= TO BE DONE =
Write out the stretch of entries from the line containing "Where should I click to: Open" through the line containing "(x=553, y=13)" in full, but add -135 to every number in the click coordinates given as answers. Leave every other line and number as it is.

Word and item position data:
------------------------------------------------

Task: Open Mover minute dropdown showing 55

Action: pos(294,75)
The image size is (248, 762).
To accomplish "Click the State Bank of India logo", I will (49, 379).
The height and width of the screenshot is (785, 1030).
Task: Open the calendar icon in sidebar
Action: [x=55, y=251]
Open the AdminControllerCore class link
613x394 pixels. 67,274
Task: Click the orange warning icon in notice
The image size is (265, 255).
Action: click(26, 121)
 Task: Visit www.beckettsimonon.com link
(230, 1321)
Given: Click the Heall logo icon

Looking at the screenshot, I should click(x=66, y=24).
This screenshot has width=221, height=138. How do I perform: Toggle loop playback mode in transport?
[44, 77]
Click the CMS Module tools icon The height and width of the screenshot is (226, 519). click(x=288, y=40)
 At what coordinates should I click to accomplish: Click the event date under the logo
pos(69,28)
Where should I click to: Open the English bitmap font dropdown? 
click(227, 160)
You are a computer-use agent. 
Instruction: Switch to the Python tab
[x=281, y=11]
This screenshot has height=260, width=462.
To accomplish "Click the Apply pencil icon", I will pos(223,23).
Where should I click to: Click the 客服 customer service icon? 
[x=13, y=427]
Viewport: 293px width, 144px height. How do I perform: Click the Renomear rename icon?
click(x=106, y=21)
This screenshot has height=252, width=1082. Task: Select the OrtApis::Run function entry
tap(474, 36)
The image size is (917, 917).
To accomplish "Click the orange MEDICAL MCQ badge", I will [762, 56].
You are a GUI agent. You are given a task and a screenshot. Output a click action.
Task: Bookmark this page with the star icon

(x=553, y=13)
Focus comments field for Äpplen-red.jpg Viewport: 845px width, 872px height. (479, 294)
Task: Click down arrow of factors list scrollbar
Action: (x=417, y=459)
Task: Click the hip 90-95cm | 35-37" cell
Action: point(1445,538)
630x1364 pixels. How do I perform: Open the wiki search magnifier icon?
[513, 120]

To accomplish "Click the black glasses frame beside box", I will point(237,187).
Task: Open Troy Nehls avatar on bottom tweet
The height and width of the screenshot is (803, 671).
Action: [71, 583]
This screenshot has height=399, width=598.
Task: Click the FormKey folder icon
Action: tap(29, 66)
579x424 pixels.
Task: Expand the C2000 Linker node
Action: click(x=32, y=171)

------------------------------------------------

= ANSWER TO THIS PROBLEM =
Where should I click to: Open the English bitmap font dropdown? 
click(92, 25)
You are a computer-use agent. 
Instruction: Switch to the Python tab
[x=146, y=-124]
This screenshot has height=260, width=462.
To accomplish "Click the Apply pencil icon", I will pos(88,-112).
Where should I click to: Click the 客服 customer service icon? 
[x=-122, y=292]
Viewport: 293px width, 144px height. How do I perform: Click the Renomear rename icon?
click(x=-29, y=-114)
This screenshot has height=252, width=1082. Task: Select the OrtApis::Run function entry
tap(339, -99)
The image size is (917, 917).
To accomplish "Click the orange MEDICAL MCQ badge", I will [627, -79].
You are a GUI agent. You are given a task and a screenshot. Output a click action.
Task: Bookmark this page with the star icon

(x=418, y=-122)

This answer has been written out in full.